=== Records shown ===

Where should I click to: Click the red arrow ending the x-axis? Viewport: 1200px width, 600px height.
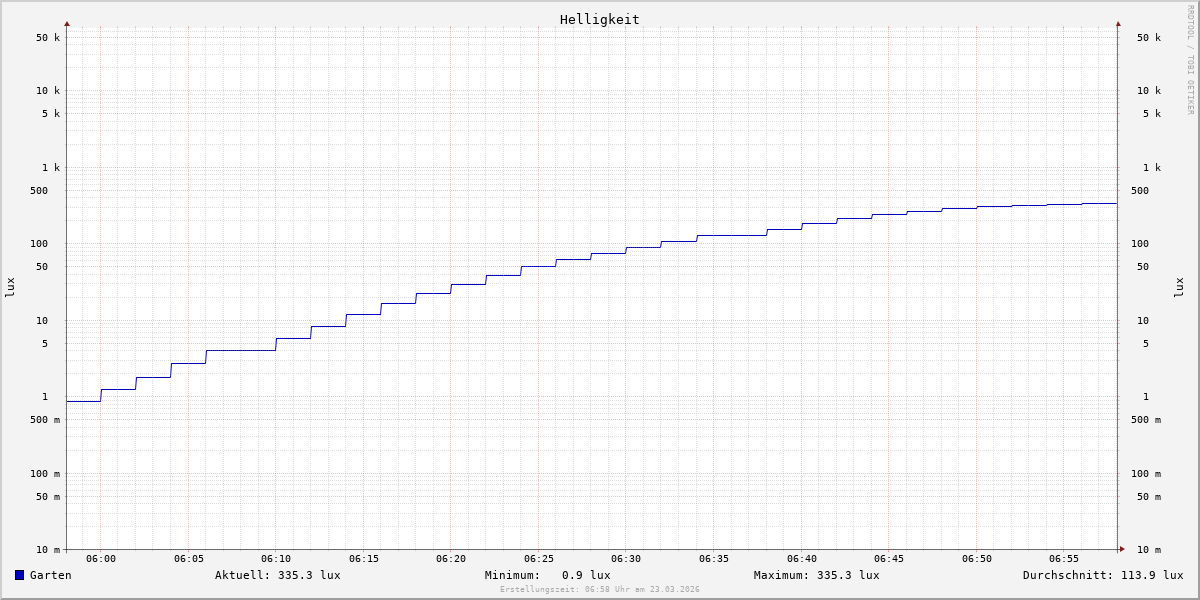tap(1122, 549)
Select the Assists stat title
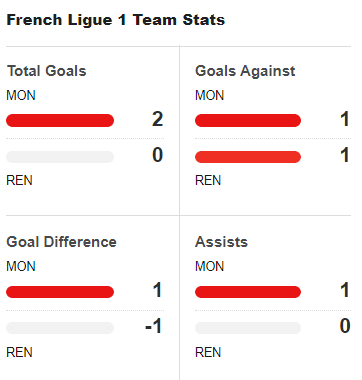Viewport: 362px width, 380px height. (221, 242)
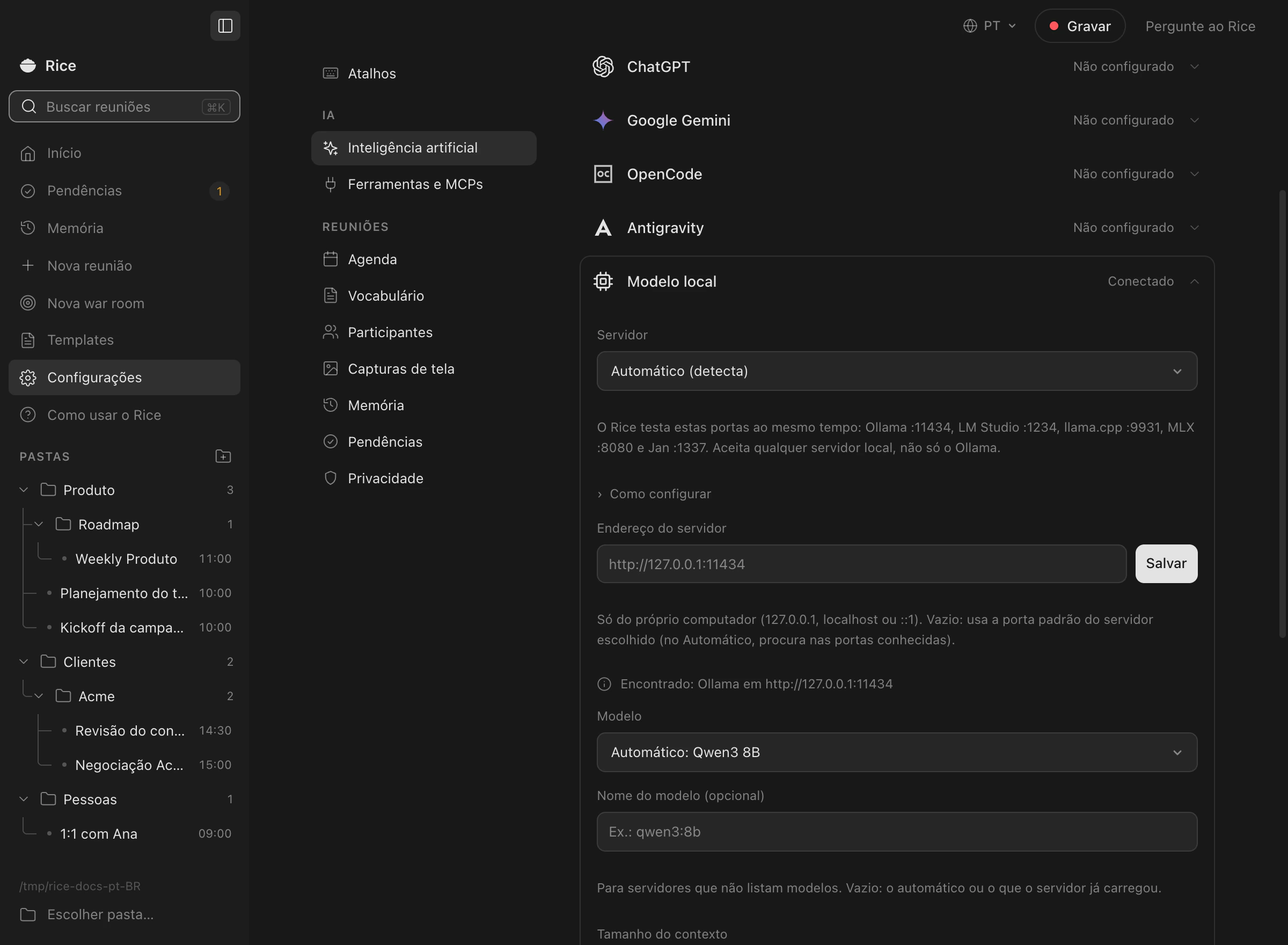Open the PT language selector

990,26
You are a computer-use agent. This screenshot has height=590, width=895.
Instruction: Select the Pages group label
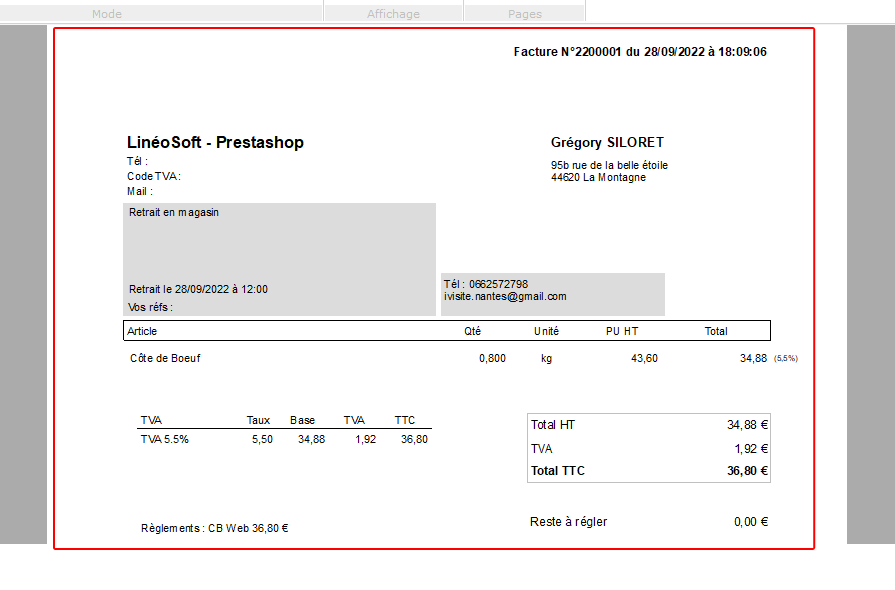[x=524, y=14]
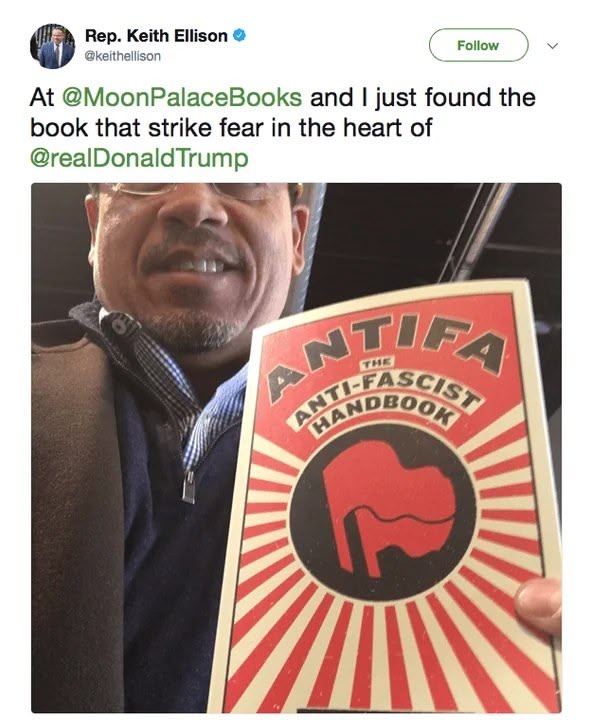Viewport: 591px width, 720px height.
Task: Open the attached selfie photo
Action: pyautogui.click(x=296, y=448)
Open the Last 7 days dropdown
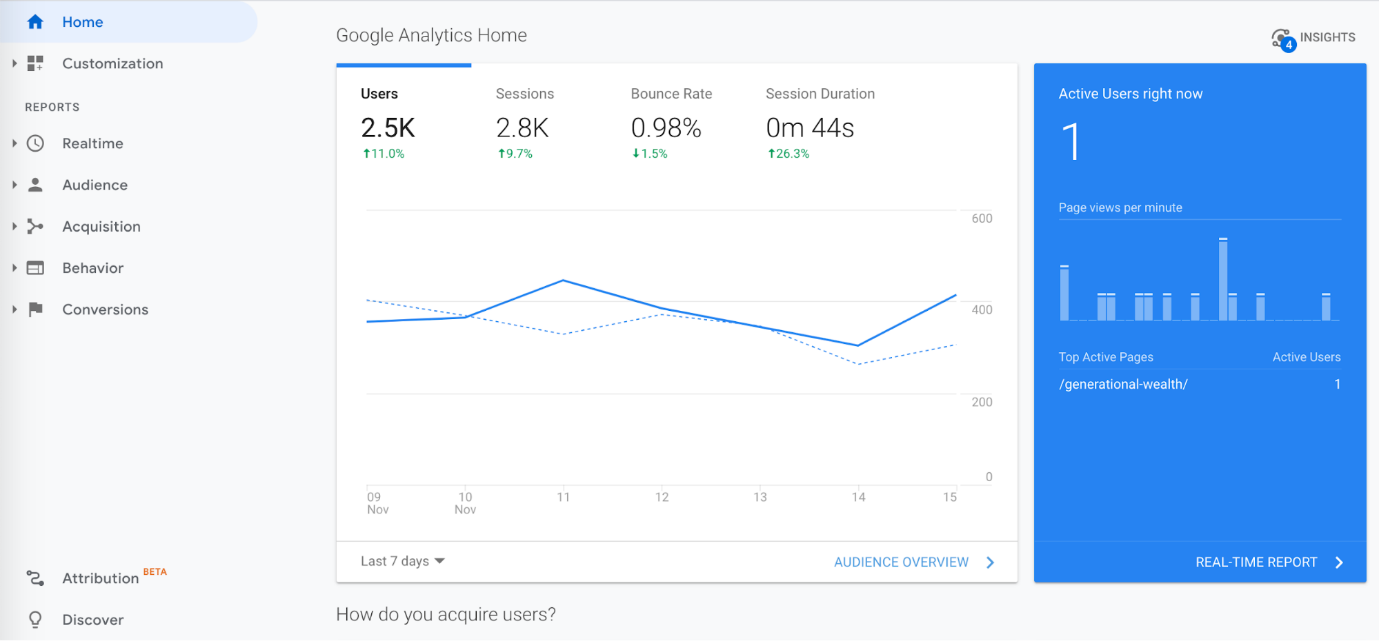The image size is (1379, 641). click(x=402, y=562)
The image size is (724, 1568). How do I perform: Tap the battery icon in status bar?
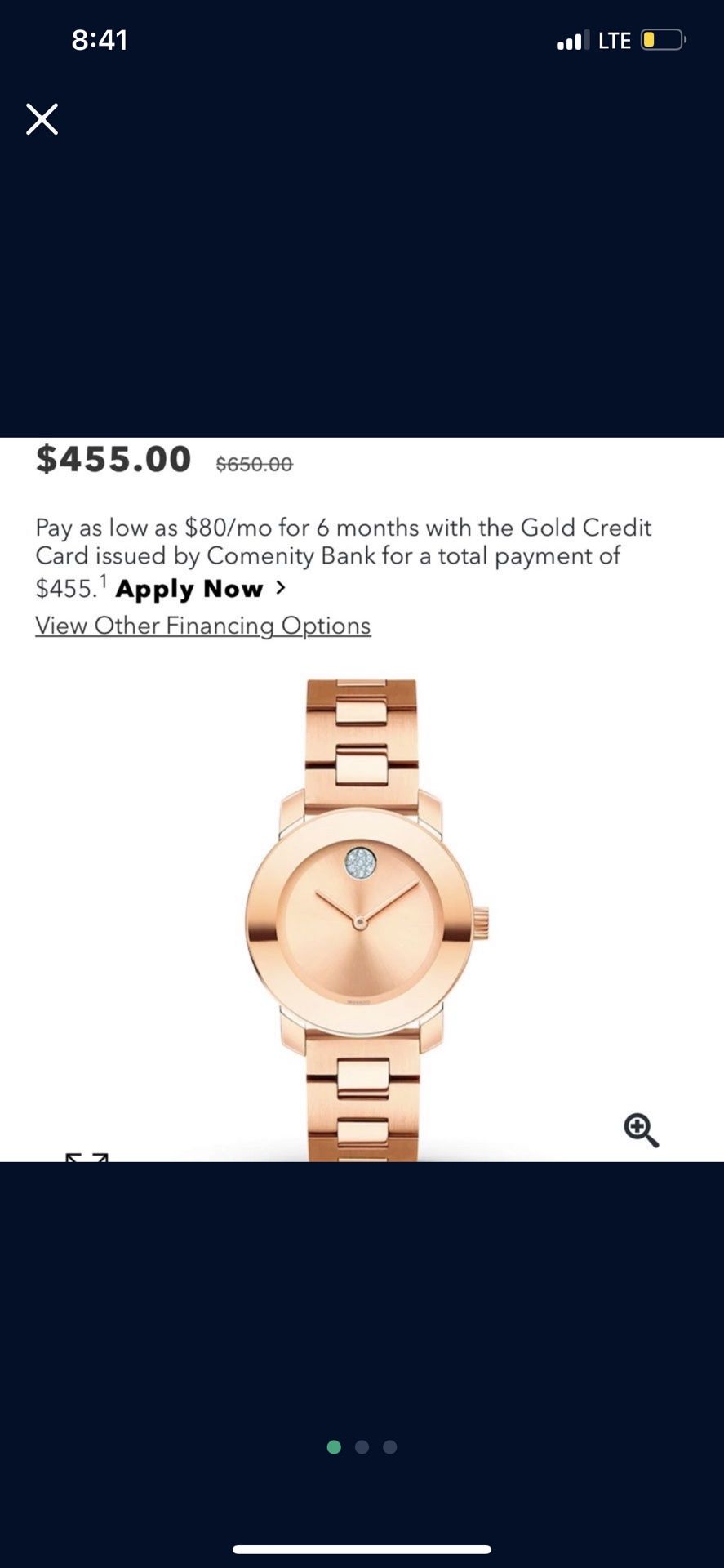coord(664,40)
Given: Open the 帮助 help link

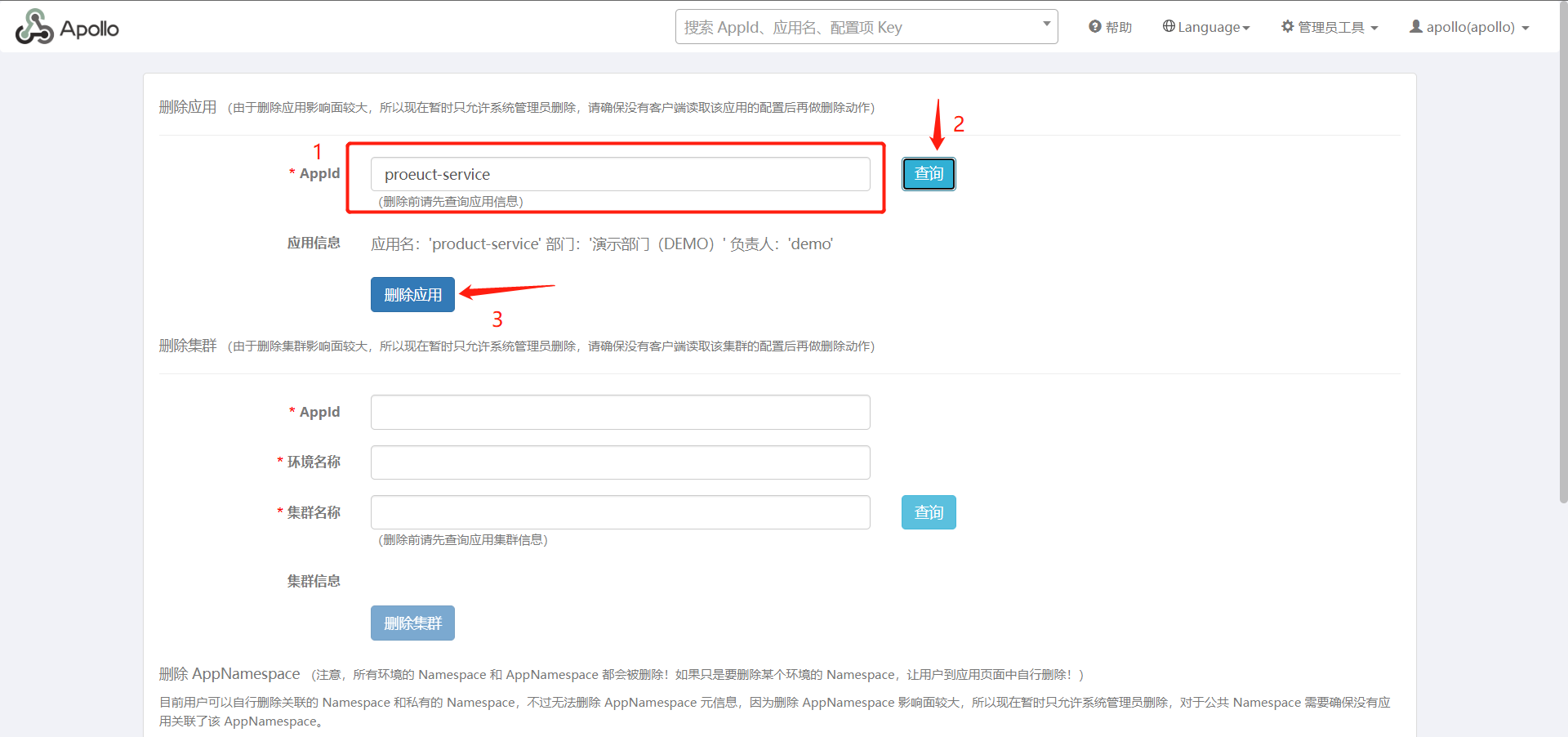Looking at the screenshot, I should [1118, 28].
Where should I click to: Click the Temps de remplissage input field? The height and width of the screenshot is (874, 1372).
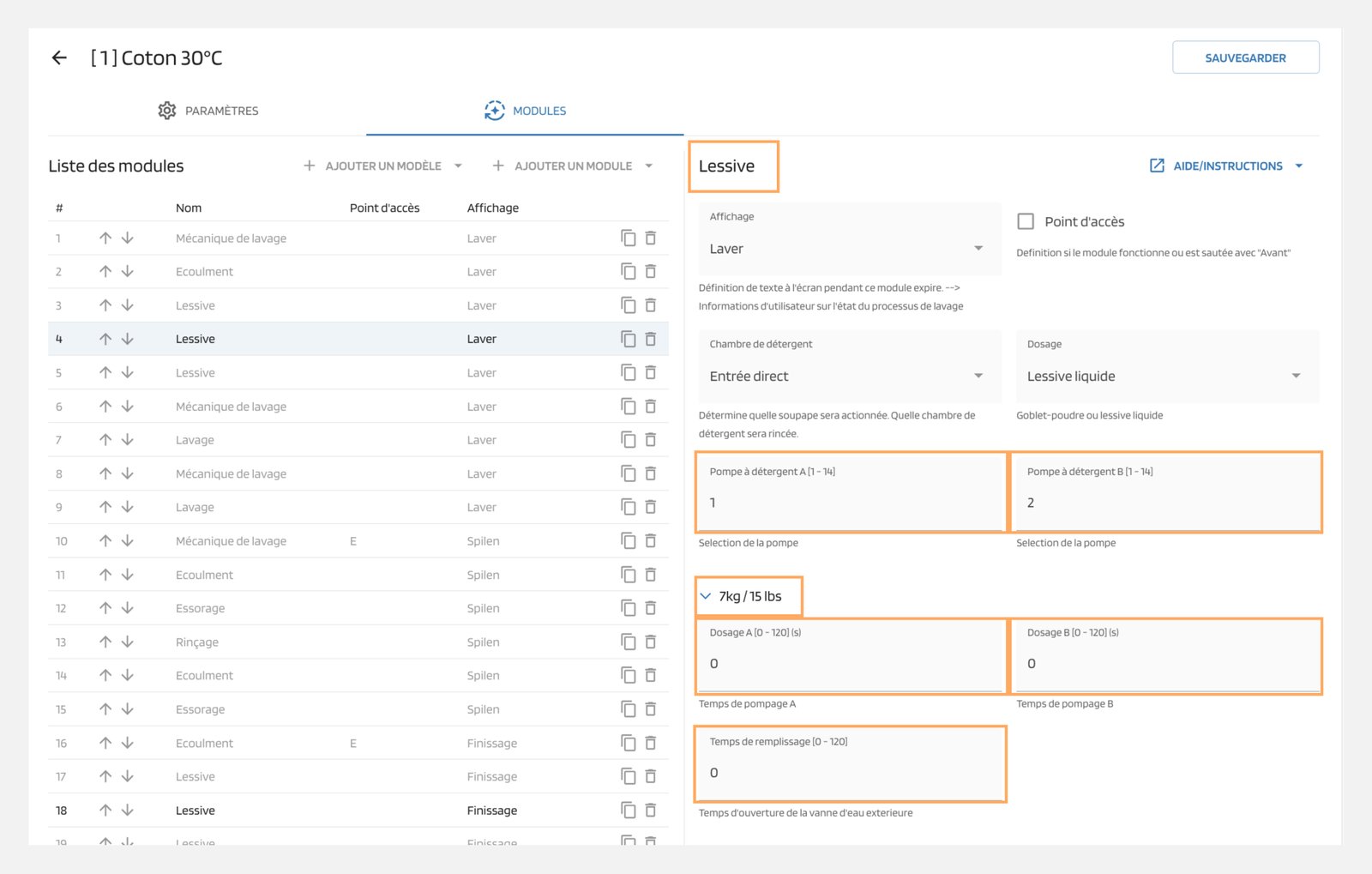(849, 772)
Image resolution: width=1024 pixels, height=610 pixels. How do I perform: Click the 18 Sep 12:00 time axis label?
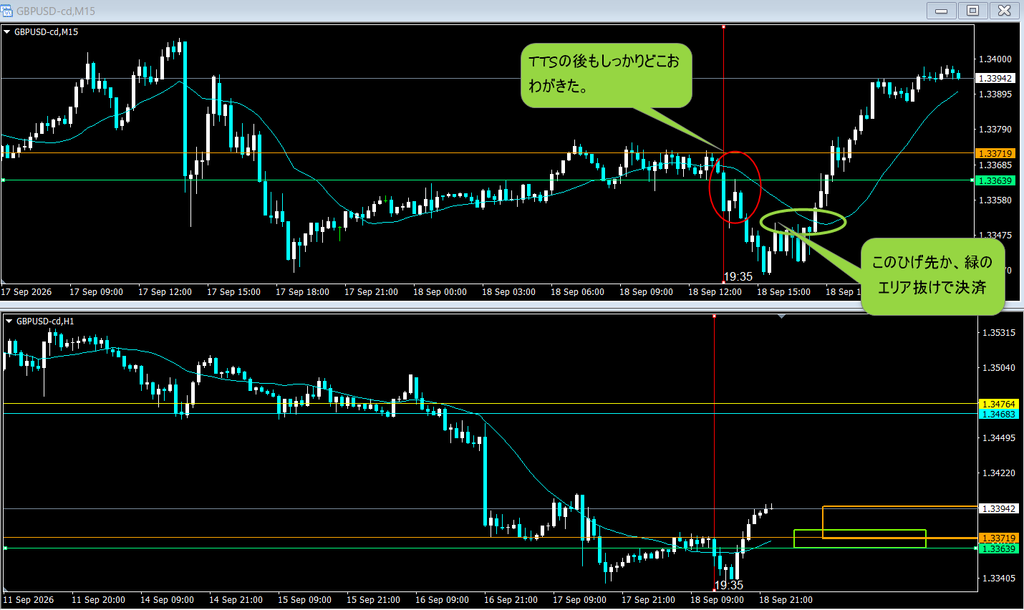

===

Lines from the one with "Select the Assists stat title" through the final line of the records are the whole answer; print them exactly, minus any pictures.

Select the Assists stat title
Viewport: 362px width, 380px height. (221, 242)
Open the PT language selector

990,26
You are a computer-use agent. This screenshot has height=590, width=895.
Instruction: Select the Pages group label
[x=524, y=14]
Viewport: 591px width, 720px height.
Task: Open the attached selfie photo
Action: pyautogui.click(x=296, y=448)
Open the Last 7 days dropdown
The image size is (1379, 641). click(x=402, y=562)
The image size is (724, 1568). How do I perform: Tap the battery icon in status bar?
coord(664,40)
Given: Open the 帮助 help link

Looking at the screenshot, I should [1118, 28].
Where should I click to: Click the Temps de remplissage input field? The height and width of the screenshot is (874, 1372).
(849, 772)
Image resolution: width=1024 pixels, height=610 pixels. How do I perform: Click the 18 Sep 12:00 time axis label?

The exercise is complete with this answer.